§ PROBLEM DETAILS
Look at the entries below and restate word for word the lines from the first through the one that has "Task: Print the drawing using printer icon".

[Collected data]
++++++
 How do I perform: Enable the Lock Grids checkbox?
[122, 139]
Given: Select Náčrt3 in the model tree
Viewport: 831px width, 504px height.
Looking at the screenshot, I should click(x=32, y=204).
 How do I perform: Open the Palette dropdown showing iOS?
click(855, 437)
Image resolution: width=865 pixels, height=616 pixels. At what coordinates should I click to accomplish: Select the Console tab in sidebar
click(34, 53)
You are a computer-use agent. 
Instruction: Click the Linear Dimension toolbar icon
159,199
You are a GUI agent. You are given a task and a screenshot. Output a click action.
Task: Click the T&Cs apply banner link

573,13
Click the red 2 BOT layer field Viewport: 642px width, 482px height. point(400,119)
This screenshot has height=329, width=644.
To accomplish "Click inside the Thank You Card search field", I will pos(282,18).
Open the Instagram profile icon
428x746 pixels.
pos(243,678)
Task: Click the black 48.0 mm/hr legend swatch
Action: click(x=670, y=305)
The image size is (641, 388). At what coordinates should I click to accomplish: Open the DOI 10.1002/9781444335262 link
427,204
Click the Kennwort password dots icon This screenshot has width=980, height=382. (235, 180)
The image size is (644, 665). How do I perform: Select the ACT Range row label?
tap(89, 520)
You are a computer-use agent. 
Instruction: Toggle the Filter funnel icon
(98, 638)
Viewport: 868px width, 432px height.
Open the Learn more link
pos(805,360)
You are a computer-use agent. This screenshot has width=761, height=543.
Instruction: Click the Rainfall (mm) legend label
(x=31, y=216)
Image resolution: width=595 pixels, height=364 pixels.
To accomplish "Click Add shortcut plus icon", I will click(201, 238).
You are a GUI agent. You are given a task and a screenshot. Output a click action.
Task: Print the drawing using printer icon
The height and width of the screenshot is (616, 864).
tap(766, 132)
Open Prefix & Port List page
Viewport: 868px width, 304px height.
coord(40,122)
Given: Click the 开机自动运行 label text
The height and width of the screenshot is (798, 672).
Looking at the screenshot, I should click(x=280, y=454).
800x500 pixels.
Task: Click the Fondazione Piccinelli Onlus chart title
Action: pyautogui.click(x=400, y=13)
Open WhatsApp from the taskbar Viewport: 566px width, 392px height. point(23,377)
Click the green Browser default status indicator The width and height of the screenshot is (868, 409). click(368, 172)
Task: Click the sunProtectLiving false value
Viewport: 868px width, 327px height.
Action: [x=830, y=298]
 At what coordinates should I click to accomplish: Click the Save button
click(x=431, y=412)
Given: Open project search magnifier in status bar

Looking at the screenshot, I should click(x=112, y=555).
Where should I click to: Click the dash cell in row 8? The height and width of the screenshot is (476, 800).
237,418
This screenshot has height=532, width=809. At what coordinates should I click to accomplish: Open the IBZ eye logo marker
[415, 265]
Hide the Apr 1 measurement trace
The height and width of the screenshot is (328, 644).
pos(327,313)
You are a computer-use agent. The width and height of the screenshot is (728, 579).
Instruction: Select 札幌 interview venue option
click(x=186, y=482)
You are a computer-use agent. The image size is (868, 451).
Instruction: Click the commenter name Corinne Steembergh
++++++
§ RESPONSE TO THIS EXERCISE
 How do I perform: Enable the Lock Grids checkbox?
[122, 139]
Given: Select Náčrt3 in the model tree
Viewport: 831px width, 504px height.
Looking at the screenshot, I should click(x=32, y=204).
 How do I perform: Open the Palette dropdown showing iOS?
click(855, 437)
Image resolution: width=865 pixels, height=616 pixels. At what coordinates should I click to accomplish: Select the Console tab in sidebar
click(34, 53)
You are a computer-use agent. 
Instruction: Click the Linear Dimension toolbar icon
159,199
You are a GUI agent. You are given a task and a screenshot. Output a click action.
Task: Click the T&Cs apply banner link

573,13
Click the red 2 BOT layer field Viewport: 642px width, 482px height. point(400,119)
This screenshot has height=329, width=644.
To accomplish "Click inside the Thank You Card search field", I will pos(282,18).
Open the Instagram profile icon
428x746 pixels.
pos(243,678)
Task: Click the black 48.0 mm/hr legend swatch
Action: click(x=670, y=305)
The image size is (641, 388). At what coordinates should I click to accomplish: Open the DOI 10.1002/9781444335262 link
427,204
Click the Kennwort password dots icon This screenshot has width=980, height=382. (235, 180)
The image size is (644, 665). How do I perform: Select the ACT Range row label?
tap(89, 520)
You are a computer-use agent. 
Instruction: Toggle the Filter funnel icon
(98, 638)
Viewport: 868px width, 432px height.
Open the Learn more link
pos(805,360)
You are a computer-use agent. This screenshot has width=761, height=543.
Instruction: Click the Rainfall (mm) legend label
(x=31, y=216)
Image resolution: width=595 pixels, height=364 pixels.
To accomplish "Click Add shortcut plus icon", I will click(201, 238).
You are a GUI agent. You are given a task and a screenshot. Output a click action.
Task: Print the drawing using printer icon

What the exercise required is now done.